Casual observers might not suppose that wills, estates and trusts often give rise to some of the most bitter quarrels in the legal world. Some people might suppose – or hope – that these things would tend to lead to more cooperative behavior from interested parties, but the truth is often closer to the opposite. Wills frequently produce some of the most heated battles seen throughout the field of law; the same is true for trusts. If we pause and contemplate all the variables involved, this fact becomes a bit easier to understand. Wills, for instance, often cut out certain people as beneficiaries, something which obviously doesn’t create a very pleasant situation; wills also include instructions which might be vague or ambiguous, something which produces fertile ground for challenges. This is one of the reasons as to why a qualified estate planning attorney is necessary: investing in an estate planning attorney often prevents costly litigation in the future.

The case of In the Matter of Williams Revocable Trust (2017) was a case which involved a prolonged legal dispute and complex issues. In this case, the decedent intended to set up a trust which would fund a charitable foundation, but issues arose almost immediately after the decedent passed away. Let’s go over this case in a bit of detail so we can see some of the issues involved with estate related disputes.

Facts of the Case

The decedent in this case, Donald E. Williams, passed away in 2012 by suicide. Prior to his death, he consulted with an attorney to create a will, establish a trust, and put together a corporation (a charitable foundation). Mr. Williams appointed a personal representative for his estate, and also appointed trustees to manage the trust. Basically, the estate plan was as follows: the decedent’s estate, valued at around $3.5 million, would be used to create a separate trust (an “individual beneficiary trust,” or IBT) solely for the benefit of his long time girlfriend; a separate trust would hold the remainder of the decedent’s assets, roughly $35 million, and that trust would fund the charitable corporation set up by the decedent; whatever assets were left after the IBT was funded would go into the trust.

Soon after the decedent passed, the personal representative of the decedent’s estate became involved in disputes with the trustees of the trust. Those disputes led to multiple lawsuits, and ultimately those suits were mediated; the charitable corporation (referred to as the “Foundation” in court documents) participated in the mediation, as it was an interested party as a beneficiary. The outcome of the mediation was an agreement and a “mutual release” in which the corporation agreed to be barred from raising certain claims against the trustees. However, not long after the mediation occurred, the corporation filed two lawsuits against the trustees, one for removal of the trustees and another for damages.
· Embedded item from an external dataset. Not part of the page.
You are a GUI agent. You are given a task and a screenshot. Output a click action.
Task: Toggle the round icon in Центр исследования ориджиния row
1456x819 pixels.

Because the two cases were sufficiently similar, the court consolidated those cases as a single case, attaching a single case number. The court dismissed the removal part of the case, finding that the trustees had not committed acts which warranted removal. But, the court granted partial summary judgment on the damages part of the case, and the remaining unresolved issues were scheduled for trial. The corporation filed an appeal of the decision pertaining to the removal before the remaining issues (pertaining to damages) could be resolved.

Ruling & Discussion

The trustees argued that the appeal filed by the corporation should be dismissed because the judgment on the removal part of the case was not a final, appealable judgment. Because the two cases had been consolidated, the dismissal of the removal part of the case wasn’t a separate, independent order which might provide grounds for an appeal. The appellate court agreed with the trustees’ position and held that the corporation’s appeal was not viable because an appealable judgment (as to the removal aspect of the case) had not been rendered. Thus, the court still needed to render a determination on the merits of the remaining issues pertaining to damages.  

Essentially, the charitable corporation lost this particular decision because of legal technicalities, as we can see. This is why obtaining a qualified estate planning attorney is so critical.

Contact the Murphy Law Firm for More Information

Readers who want to know more about consolidating claims, revocable trusts, irrevocable trusts, appointing personal representatives and trustees, or any other relevant estate planning topic, contact one of the estate planning attorneys at the Murphy Law Firm by calling 240-219-1187.

Angel Murphy

Personable. Passionate. Persistent.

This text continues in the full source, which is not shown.